### What you have to do
After locating the line that contains "Task: Open the Logs section in the sidebar" in the data below, set down exactly that line and each one after it through the line that contains "has width=1460, height=812.", and nothing more.

### Entries provided
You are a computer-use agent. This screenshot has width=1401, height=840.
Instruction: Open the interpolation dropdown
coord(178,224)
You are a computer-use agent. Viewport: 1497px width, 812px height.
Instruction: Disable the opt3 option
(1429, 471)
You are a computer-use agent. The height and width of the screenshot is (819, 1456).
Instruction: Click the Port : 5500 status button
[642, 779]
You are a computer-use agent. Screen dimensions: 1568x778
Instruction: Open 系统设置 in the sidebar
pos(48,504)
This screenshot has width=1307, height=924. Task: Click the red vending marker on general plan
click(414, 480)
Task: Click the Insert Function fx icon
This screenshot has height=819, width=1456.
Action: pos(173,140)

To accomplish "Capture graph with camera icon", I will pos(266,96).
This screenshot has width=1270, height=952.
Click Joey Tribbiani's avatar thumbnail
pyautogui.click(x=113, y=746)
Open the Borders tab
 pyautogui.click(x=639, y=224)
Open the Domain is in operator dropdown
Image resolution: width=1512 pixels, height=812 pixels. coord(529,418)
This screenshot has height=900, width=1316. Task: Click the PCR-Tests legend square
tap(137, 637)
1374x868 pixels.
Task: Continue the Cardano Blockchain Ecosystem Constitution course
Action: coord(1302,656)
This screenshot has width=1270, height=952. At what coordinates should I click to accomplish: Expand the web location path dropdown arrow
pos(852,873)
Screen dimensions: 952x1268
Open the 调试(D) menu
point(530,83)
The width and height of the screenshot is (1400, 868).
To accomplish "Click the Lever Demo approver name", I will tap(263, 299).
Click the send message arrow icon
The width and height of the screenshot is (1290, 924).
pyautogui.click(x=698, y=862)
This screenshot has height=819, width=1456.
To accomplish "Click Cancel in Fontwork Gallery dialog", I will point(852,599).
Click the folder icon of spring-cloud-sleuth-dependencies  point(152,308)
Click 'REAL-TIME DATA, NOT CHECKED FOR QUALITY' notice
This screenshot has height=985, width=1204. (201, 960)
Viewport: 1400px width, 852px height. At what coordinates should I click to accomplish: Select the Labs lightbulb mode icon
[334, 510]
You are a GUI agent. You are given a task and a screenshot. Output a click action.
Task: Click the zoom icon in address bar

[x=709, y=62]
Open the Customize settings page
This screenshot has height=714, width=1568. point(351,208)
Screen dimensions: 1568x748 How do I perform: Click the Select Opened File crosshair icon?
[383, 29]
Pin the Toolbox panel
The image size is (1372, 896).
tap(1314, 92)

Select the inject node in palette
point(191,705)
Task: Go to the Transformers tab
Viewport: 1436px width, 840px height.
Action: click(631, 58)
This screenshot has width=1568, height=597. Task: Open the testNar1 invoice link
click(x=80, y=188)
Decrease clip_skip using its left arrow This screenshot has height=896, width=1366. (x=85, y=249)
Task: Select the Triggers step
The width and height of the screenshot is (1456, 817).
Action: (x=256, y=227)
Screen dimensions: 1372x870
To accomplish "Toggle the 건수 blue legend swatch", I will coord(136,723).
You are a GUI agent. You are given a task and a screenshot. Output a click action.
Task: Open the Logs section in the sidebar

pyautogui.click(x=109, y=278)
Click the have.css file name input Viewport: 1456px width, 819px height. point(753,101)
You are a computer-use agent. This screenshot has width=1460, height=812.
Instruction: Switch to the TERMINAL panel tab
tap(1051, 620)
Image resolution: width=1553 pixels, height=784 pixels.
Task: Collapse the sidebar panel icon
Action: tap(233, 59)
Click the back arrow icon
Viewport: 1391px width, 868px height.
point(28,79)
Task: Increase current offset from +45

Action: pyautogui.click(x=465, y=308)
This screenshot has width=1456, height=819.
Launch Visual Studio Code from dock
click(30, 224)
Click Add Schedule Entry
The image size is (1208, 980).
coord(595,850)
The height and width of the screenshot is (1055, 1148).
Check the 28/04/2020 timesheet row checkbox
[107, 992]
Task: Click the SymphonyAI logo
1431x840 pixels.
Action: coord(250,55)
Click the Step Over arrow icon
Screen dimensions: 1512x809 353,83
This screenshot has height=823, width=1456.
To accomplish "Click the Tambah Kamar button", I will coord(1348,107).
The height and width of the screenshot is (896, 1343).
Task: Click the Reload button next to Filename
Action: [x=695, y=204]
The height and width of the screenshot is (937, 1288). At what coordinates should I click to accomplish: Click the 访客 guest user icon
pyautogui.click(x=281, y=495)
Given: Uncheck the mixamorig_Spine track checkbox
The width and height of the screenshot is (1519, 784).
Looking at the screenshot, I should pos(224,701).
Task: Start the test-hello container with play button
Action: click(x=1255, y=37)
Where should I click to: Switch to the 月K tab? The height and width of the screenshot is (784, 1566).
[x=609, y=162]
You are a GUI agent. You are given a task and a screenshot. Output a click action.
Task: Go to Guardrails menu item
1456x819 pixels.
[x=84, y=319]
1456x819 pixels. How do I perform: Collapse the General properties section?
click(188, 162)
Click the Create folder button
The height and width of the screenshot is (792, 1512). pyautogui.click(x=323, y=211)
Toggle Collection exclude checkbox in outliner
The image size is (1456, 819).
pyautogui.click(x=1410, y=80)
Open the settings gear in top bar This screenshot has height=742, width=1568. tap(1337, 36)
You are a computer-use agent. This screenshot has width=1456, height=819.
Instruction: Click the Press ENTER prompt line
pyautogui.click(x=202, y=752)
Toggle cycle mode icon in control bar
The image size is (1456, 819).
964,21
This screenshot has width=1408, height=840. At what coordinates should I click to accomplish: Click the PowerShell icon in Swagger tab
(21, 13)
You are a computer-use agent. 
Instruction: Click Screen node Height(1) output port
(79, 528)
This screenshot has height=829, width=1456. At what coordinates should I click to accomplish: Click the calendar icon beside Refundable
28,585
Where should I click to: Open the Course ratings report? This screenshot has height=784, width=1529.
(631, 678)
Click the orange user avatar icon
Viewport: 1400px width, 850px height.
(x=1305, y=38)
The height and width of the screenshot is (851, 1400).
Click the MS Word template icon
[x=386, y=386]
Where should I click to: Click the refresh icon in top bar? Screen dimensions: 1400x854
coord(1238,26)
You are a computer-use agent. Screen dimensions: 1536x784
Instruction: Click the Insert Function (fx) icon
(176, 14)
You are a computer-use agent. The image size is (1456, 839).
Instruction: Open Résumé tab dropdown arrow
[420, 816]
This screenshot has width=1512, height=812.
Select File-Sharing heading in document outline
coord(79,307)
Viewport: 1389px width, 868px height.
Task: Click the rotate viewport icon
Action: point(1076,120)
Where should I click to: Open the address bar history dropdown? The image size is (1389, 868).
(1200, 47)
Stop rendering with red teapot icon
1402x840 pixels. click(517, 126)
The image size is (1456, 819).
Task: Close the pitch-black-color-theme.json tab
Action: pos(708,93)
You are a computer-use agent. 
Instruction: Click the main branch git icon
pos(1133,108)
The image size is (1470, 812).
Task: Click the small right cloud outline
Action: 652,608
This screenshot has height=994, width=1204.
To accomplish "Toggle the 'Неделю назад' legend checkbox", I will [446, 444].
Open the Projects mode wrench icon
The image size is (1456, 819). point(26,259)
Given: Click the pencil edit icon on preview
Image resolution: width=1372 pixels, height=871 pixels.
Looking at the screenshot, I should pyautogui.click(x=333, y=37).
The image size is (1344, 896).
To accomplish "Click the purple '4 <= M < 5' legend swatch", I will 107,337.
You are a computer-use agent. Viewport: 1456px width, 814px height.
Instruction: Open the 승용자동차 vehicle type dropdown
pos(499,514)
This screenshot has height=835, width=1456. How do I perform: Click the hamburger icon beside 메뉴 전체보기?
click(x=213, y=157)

### Task answer
Task: Open the Logs section in the sidebar

pyautogui.click(x=109, y=278)
Click the have.css file name input Viewport: 1456px width, 819px height. point(753,101)
You are a computer-use agent. This screenshot has width=1460, height=812.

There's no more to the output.